Okay so what does this enable? Why is transparency important at all? Good question…
When people talk freely and often about what they are doing, others can spark even better, more creative approaches or ideas. It makes a lot of sense to have more than just your own brain thinking on this stuff. Others’ experience brings a different perspective, new thought processes and a diversity of thought you wouldn’t otherwise have.
I prefer a ‘No surprises’ policy, which means anyone can understand what is being done at any point of the journey, and who is doing it. This shouldn’t take writing a five page report on it, but should be transparently available for whoever needs it. Whether it’s one place that holds the context, or multiple tools that have clear uses for each, it doesn’t matter. The goal should be anyone should have access and a clear line of visibility so they know the impact of what they are deciding to do next. Visibility does a lot for reducing assumptions before they are made.
I am coining this term to encompass the reality that, we typically put our best face forward as an organisation, whereas we all have scars, lessons we have learnt, mistakes we have made — big and small, but we hardly ever lay these bare for all to see. When transparency has become ingrained in a culture, the honesty of an organisation becomes much more based on reality, and therefore means it is okay for people to be imperfect. It increases our resilience to failure, our confidence to try new things, and our ability to move forward with a higher risk profile. It increases our customers’ trust in us so they know we are not pulling the wool over their eyes. It increases our psychological safety within our team and broader organisation. It also shows our humanity, which is often missing in many organisations these days.

*Given data*:
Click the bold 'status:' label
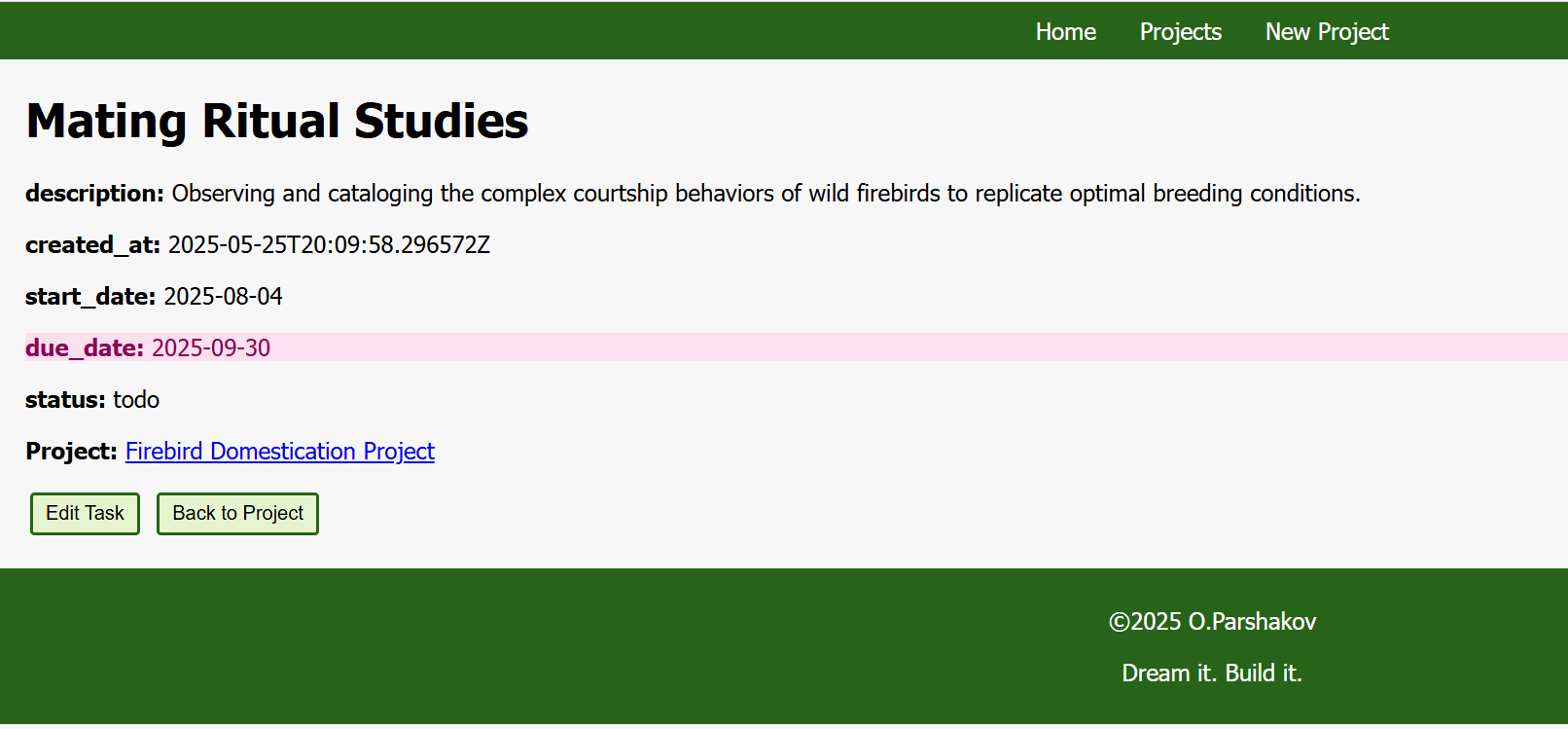 [x=65, y=400]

*Exercises*:
1. Translate this sentence from the passage on transparency into Spanish: "Visibility does a lot for reducing assumptions before they are made."
2. In the passage on transparency, the sentences that begin with "It increases" name several things that go up. List every one of them.
3. Carry on the passage on transparency, picking up right after its last sentence.

*Responses by task*:
1. La visibilidad contribuye mucho a reducir las suposiciones antes de que se hagan.

2.
- Our resilience to failure
- Our confidence to try new things
- Our ability to move forward with a higher risk profile
- Our customers' trust in us
- Our psychological safety within our team and broader organisation

3.
A quick response to change
If we can see it early, we can change what happens next. If we see it when it’s too late, we can do nothing but watch and hope for the best. Transparency stops many dumb things from happening, decreases waste, and means we can jump on opportunities much faster. An organisation can become much more competitive in a challenging market through better transparency. Decisions can be sped up as they can be done in real time in front of all, and issues can be resolved faster. We can also be continuously improving, on the fly, based on learning from things as they happen.
Systemic issues to be uncovered
In a transparent world, it becomes much harder to avoid the broken systems. These may be hard to change things, that have been deferred or ignored. When transparency works, it highlights these issues, and they must be dealt with, as there is no more avoiding them. For any behaviours to remain long term, systemic change has to evolve to better support the new behaviour, or it will blaze and fade out.
I know, I hear you saying ‘That’s all well and good, Diana, but where do I start?’.
Start where you are. Start with your next meeting. Start with your next conversation. Take one of the four things and begin with a small change in behaviour. Tell others that you are doing it, explicitly. Begin a conversation about it. Transparency comes with being overt about it (which feels weird I know) until others begin to try it too. Become an example, and look at your own behaviour first.
Ironically, the road to transparency begins in a very opaque, ‘full cloud’ way, but the more time spent creating some ‘winds of change’ means there will be a break in the cloud, and eventually clear skies will lie ahead.